**What is being asked:**
Copy the following lines character for character, leaving nothing out.

**Dataset:**
--

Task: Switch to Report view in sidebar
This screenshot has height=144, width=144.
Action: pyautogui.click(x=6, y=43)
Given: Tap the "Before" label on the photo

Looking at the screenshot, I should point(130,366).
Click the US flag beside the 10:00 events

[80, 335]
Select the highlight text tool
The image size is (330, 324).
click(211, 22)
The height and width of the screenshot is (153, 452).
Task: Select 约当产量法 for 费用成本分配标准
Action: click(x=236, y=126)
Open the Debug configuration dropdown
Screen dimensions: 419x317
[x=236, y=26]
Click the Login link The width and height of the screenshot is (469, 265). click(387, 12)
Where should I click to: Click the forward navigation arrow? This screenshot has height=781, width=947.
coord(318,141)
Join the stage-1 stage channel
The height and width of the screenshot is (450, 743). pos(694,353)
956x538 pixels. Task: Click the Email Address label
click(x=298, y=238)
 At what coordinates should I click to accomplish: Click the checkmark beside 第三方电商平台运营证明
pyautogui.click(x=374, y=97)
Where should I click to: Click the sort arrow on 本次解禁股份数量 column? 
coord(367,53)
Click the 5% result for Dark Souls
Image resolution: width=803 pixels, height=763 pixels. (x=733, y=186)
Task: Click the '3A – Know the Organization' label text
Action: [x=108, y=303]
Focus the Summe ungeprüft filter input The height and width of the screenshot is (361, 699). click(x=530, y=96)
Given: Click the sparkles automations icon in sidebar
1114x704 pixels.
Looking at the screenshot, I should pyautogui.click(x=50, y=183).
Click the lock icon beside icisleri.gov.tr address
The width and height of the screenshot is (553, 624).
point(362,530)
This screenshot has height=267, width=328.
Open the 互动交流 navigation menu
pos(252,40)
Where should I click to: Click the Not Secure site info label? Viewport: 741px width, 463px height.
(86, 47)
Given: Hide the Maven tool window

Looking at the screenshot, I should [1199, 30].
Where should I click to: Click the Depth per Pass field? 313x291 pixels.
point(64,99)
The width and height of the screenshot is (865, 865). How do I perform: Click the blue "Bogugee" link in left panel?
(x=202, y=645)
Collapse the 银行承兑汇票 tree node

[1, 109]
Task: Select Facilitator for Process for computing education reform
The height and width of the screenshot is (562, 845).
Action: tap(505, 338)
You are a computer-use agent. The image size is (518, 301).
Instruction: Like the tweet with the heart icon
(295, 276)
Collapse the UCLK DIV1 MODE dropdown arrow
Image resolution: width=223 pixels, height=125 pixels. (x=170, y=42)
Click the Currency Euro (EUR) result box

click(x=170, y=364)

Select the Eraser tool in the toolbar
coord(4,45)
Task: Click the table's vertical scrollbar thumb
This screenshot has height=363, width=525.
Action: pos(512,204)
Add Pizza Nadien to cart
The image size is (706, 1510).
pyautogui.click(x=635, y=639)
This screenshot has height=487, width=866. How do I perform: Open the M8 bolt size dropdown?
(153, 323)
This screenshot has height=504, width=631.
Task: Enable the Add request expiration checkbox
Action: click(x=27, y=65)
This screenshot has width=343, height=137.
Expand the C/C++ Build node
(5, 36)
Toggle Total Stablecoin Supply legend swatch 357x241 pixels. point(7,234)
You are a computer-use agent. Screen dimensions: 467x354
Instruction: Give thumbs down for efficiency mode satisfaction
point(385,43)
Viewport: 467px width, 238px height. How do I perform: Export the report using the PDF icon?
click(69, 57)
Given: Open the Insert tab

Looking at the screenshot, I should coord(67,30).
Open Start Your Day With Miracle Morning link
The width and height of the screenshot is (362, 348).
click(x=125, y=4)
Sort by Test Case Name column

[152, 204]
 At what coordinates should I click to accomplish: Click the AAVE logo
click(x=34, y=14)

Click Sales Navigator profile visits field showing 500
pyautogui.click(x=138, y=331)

--

**Written solution:**
Task: Switch to Report view in sidebar
This screenshot has height=144, width=144.
Action: pyautogui.click(x=6, y=43)
Given: Tap the "Before" label on the photo

Looking at the screenshot, I should point(130,366).
Click the US flag beside the 10:00 events

[80, 335]
Select the highlight text tool
The image size is (330, 324).
click(211, 22)
The height and width of the screenshot is (153, 452).
Task: Select 约当产量法 for 费用成本分配标准
Action: click(x=236, y=126)
Open the Debug configuration dropdown
Screen dimensions: 419x317
[x=236, y=26]
Click the Login link The width and height of the screenshot is (469, 265). click(387, 12)
Where should I click to: Click the forward navigation arrow? This screenshot has height=781, width=947.
coord(318,141)
Join the stage-1 stage channel
The height and width of the screenshot is (450, 743). pos(694,353)
956x538 pixels. Task: Click the Email Address label
click(x=298, y=238)
 At what coordinates should I click to accomplish: Click the checkmark beside 第三方电商平台运营证明
pyautogui.click(x=374, y=97)
Where should I click to: Click the sort arrow on 本次解禁股份数量 column? 
coord(367,53)
Click the 5% result for Dark Souls
Image resolution: width=803 pixels, height=763 pixels. (x=733, y=186)
Task: Click the '3A – Know the Organization' label text
Action: [x=108, y=303]
Focus the Summe ungeprüft filter input The height and width of the screenshot is (361, 699). click(x=530, y=96)
Given: Click the sparkles automations icon in sidebar
1114x704 pixels.
Looking at the screenshot, I should pyautogui.click(x=50, y=183).
Click the lock icon beside icisleri.gov.tr address
The width and height of the screenshot is (553, 624).
point(362,530)
This screenshot has height=267, width=328.
Open the 互动交流 navigation menu
pos(252,40)
Where should I click to: Click the Not Secure site info label? Viewport: 741px width, 463px height.
(86, 47)
Given: Hide the Maven tool window

Looking at the screenshot, I should [1199, 30].
Where should I click to: Click the Depth per Pass field? 313x291 pixels.
point(64,99)
The width and height of the screenshot is (865, 865). How do I perform: Click the blue "Bogugee" link in left panel?
(x=202, y=645)
Collapse the 银行承兑汇票 tree node

[1, 109]
Task: Select Facilitator for Process for computing education reform
The height and width of the screenshot is (562, 845).
Action: tap(505, 338)
You are a computer-use agent. The image size is (518, 301).
Instruction: Like the tweet with the heart icon
(295, 276)
Collapse the UCLK DIV1 MODE dropdown arrow
Image resolution: width=223 pixels, height=125 pixels. (x=170, y=42)
Click the Currency Euro (EUR) result box

click(x=170, y=364)

Select the Eraser tool in the toolbar
coord(4,45)
Task: Click the table's vertical scrollbar thumb
This screenshot has height=363, width=525.
Action: pos(512,204)
Add Pizza Nadien to cart
The image size is (706, 1510).
pyautogui.click(x=635, y=639)
This screenshot has height=487, width=866. How do I perform: Open the M8 bolt size dropdown?
(153, 323)
This screenshot has height=504, width=631.
Task: Enable the Add request expiration checkbox
Action: click(x=27, y=65)
This screenshot has width=343, height=137.
Expand the C/C++ Build node
(5, 36)
Toggle Total Stablecoin Supply legend swatch 357x241 pixels. point(7,234)
You are a computer-use agent. Screen dimensions: 467x354
Instruction: Give thumbs down for efficiency mode satisfaction
point(385,43)
Viewport: 467px width, 238px height. How do I perform: Export the report using the PDF icon?
click(69, 57)
Given: Open the Insert tab

Looking at the screenshot, I should coord(67,30).
Open Start Your Day With Miracle Morning link
The width and height of the screenshot is (362, 348).
click(x=125, y=4)
Sort by Test Case Name column

[152, 204]
 At what coordinates should I click to accomplish: Click the AAVE logo
click(x=34, y=14)

Click Sales Navigator profile visits field showing 500
pyautogui.click(x=138, y=331)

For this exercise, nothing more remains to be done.